Analytics engineer is the latest role that combines the technical skills of a data engineer with the business knowledge of a data analyst. They are typically coding in SQL, building dbt data models, and automating data pipelines. You could say they own the steps between data ingestion and orchestration.
Whether you are a seasoned analytics engineer or new to the field, it’s important to continually learn new things and improve the work you’ve already done. There is always more advanced SQL aanalytics functions to learn, a new tool to add to your stack, or experience to be gained by improving on your best practices.
Here are the 5 skills analytics engineers need to know to take their career to the next level:
Basic Dimensional Modeling Techniques
Analytics engineers are organizing the data warehouse, deciding on an architecture that will store data models. Being the person that works closest with the warehouse and builds the data models, they need to have a good understanding of dimensional modeling techniques. While I don’t necessarily believe in strictly following every aspect of these theories, I do think it’s important to be aware of them and understand what they are. Then, you can decide what is best for your individual business and what makes sense for your data models. It’s never going to be a one-size fits all kind of thing!
We may also find that analytics engineers with an advanced level of dimensional modeling skills will demand higher salaries in 2023. Again, look at your needs as a company and figure out what is best for you in terms of balancing salary and skills.
Dimensional modeling involves the use of fact and dim tables to store historical data for your business. You may also hear this referred to as a “star schema”. This is because one fact table is often supported by multiple dim tables. Fact tables store facts about a certain business process. For example, you may have all of the transactions on your website located in a fact table. You could even have a fact table of all the products that go in and out of your warehouse.
Dim (or dimensional) tables store attributes that describe the data that’s stored in a fact table. So, if we think about our orders fact table, a dim table may include data denoting order types, customer profiles, or details about payment methods. I like to think of the mapping tables that may exist in a warehouse. These are the tables that map ids used in other tables to their actual meaning. Dim tables are often these mapping tables joined together to give a more holistic view of a fact.

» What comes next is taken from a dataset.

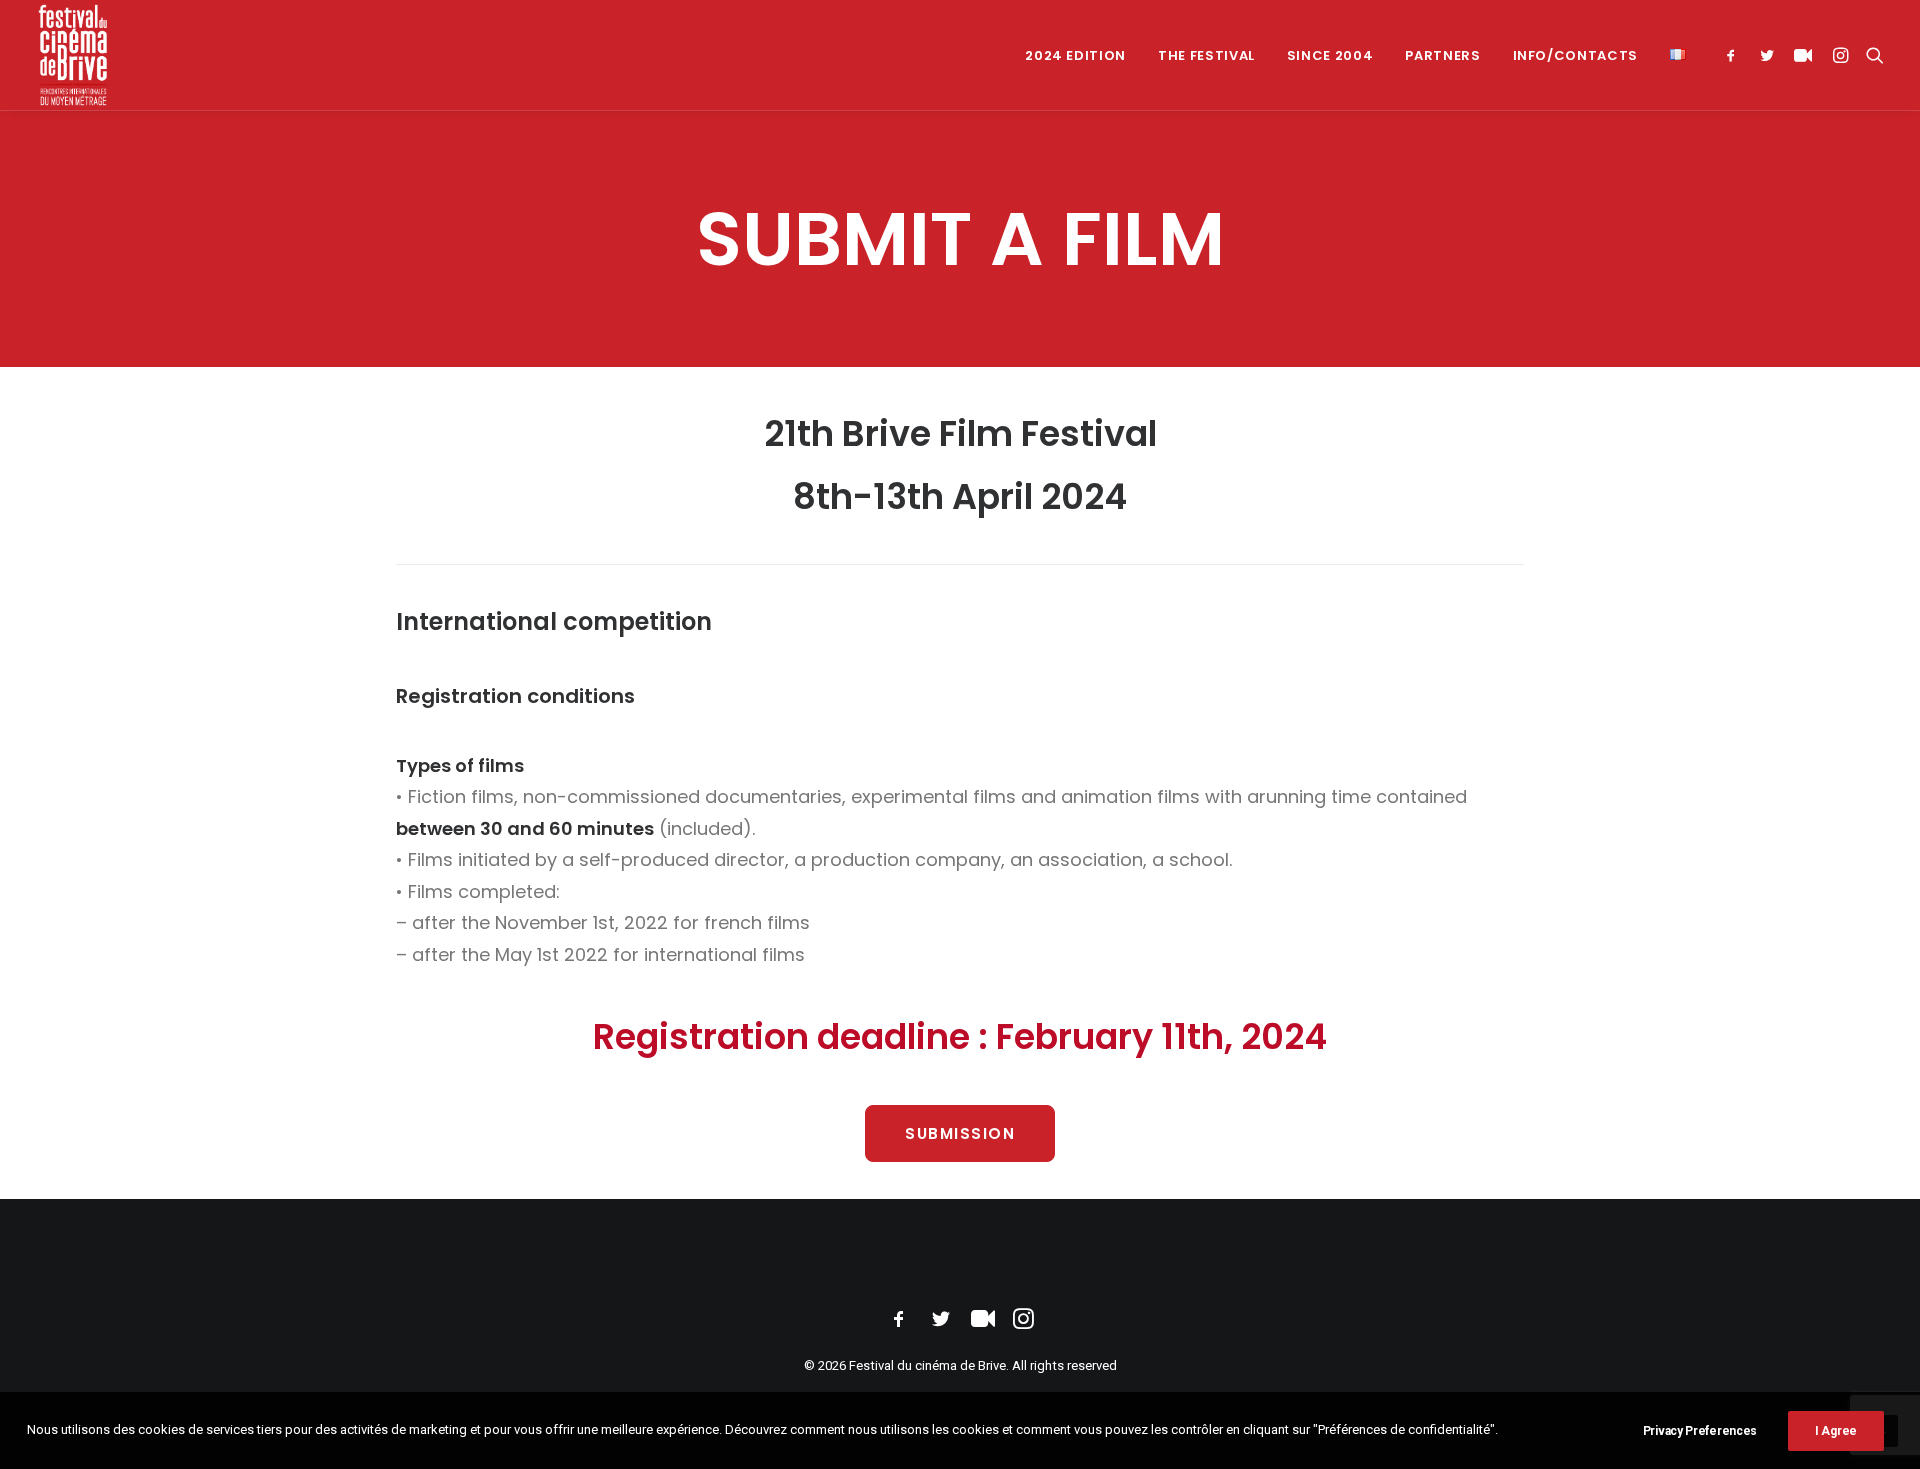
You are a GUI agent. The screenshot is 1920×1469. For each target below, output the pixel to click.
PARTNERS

In contrast with dimensional modeling and the star schema, you may often hear the term OBT, or one big table. This is another way you can store data within your warehouse. It is exactly how it sounds! You would store all of your data in one table, rather than separating it into multiple tables. No joins are ever required. While this is quite simple and may be good for smaller teams, I have never found this to be helpful. It is hard to locate the data columns that you need and there are often duplicate records depending on the data that this table stores. And, quite frankly, you wouldn’t need data models or analytics engineers at all if this was an effective way of doing things.
SQL Window Functions
While you can definitely get by building SQL data models without using any window functions, knowing window functions will make your work a lot easier. There’s no need to fear them as they are functions that simply operate over a window, or group of rows, but allows you to include non-aggregated columns in the resulting query. They will save you computing resources and time spent running your models, and optimizing your code. I’d argue that they are single-handedly the most powerful functions within SQL.
Window functions work by grouping and ordering your data using two commands- PARTITION BY and ORDER BY. PARTITION BY specifies how you want to group your values while ORDER BY specifies the column and direction you wish to order the values. These are then used to perform a calculation over a number of related rows.
Some of the most popular window functions include LEAD() and LAG(), ROW_NUMBER(), and FIRST_VALUE(). Each of these works similarly, using PARTITION BY and ORDER BY commands, yet calculates something different.
LEAD() and LAG()
These functions work in the same way but LAG looks at rows before the current value and LEAD looks at rows after the current value. LEAD() and LAG() are great to use for finding sequential values in a dataset. For example, if you have a list of campaigns that went live on Facebook, you could find the campaign that went live before each campaign and the one that went live after each campaign, using these functions.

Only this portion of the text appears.